I think one thing that did come out of that was that in that 2011, 2012 timeframe, I blogged a lot more here, and was probably influenced by The Awl to write more article-like things. That always happens, through osmosis or kleptomania, maybe a mix of both. I was writing a lot in general then, trying to find a way to restart a mostly-dormant writing career that hadn’t released a real book since 2002. I didn’t want to be a journalist, didn’t want to fall into that “new media” category or anything, but it shows in a lot of my writing here that I was influenced heavily by that. (Go read an old post like The Death of Death and tell me I wasn’t reading The Awl when I wrote that.)
Another big takeaway for me as I think back over the last ten years of The Awl is how it fed some need to be a New York expatriate, in a weird way. I left Manhattan four or five years before that, which is six lifetimes in New York time, but I had some distant nostalgia for the city then. Magnify this even further by the fact that I started remotely working for a New York company in 2010, and would occasionally find myself in town again, but would also virtually be in the city every day. Reading stories about the hyper-gentrification and strange politics and book gossip and the struggles of living on The Big Smear partly satisfied that need for me, at least a little.
Like all online properties, The Awl got stupid at one point a few years ago, either flipped ownership or editors or something, and the ensuing reboot just wasn’t as interesting to me. I stuck with it when I could, but it no longer became a daily read. Some of this was just the way blogs changed over time: long reads became one-page reads; articles became listicles; opinion pieces became link-bait topics. Things slowly morphed as ads dominated page layout, comment sections vanished, and it went from being a bunch of cool kids exchanging smarmy jokes to a… well, whatever it became. Not really a blog anymore.
I’ve been in my head a lot lately about what’s going to happen when Facebook dies – that’s another article I’ve been meaning to write for a bit. And it makes me think a lot about the cycle of life of these web properties, like SomethingAwful or Fark or Digg or whatever. I know there are things that I used to use daily and then somehow abandoned, and I always wonder why they lost critical mass with me, and with everybody. When did everyone make a conscious decision to stop using MySpace? Was it because Facebook was so much better, or was it because everyone else stopped using it?
And it makes me think a lot about what the next thing will be. I am trying to make more of a conscious effort to blog here, because I will always have this blog, and can always keep going. But I’m shouting into the darkness here, and there’s no network around this, no way for me to follow others, draw in new readers, find like minds, or whatever. This is a single silo, connected to nothing. That’s fine by me, but it’s not the solution for others. Other people won’t blog. They aren’t idiots like me.

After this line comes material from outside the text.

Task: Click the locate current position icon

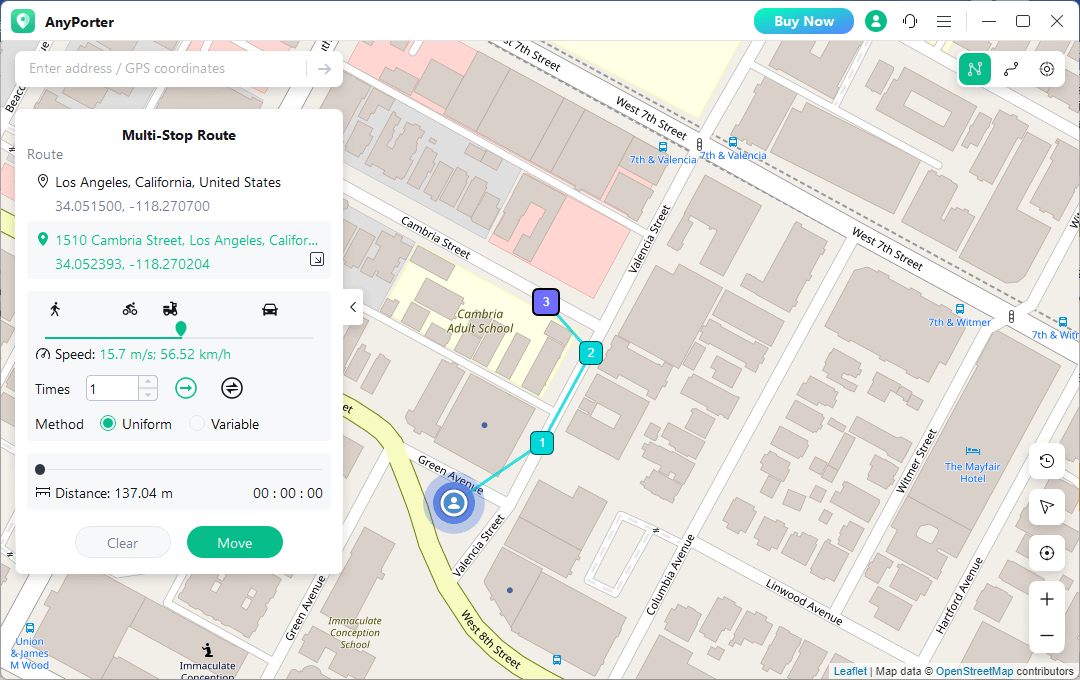Action: [x=1047, y=553]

And I don’t know shit about how to make money on this, and I never run ads here or strategize some grand scheme, like picking focused topics and trending keywords and how to flip these posts into a book proposal that will get me a deal, blah blah blah. This also is not a way for me to sell books — my writing here is much different than the writing in my books, and I’m a horrible marketer, so who knows what works. So I can’t pull the “I made a million dollars blogging and you can too!” scheme to get the rest of you creative and interesting folks to entertain me by writing your own blogs.
But yeah — the death of a blog like The Awl makes me think the trend is going in the wrong direction, and that’s frustrating. I feel like I have the lifelong dream of opening an indoor shopping mall in the Midwest, then getting in the car and cruising around the dying remains of the malls of Indiana and Ohio and Pennsylvania. It’s depressing. It makes me wonder what is next.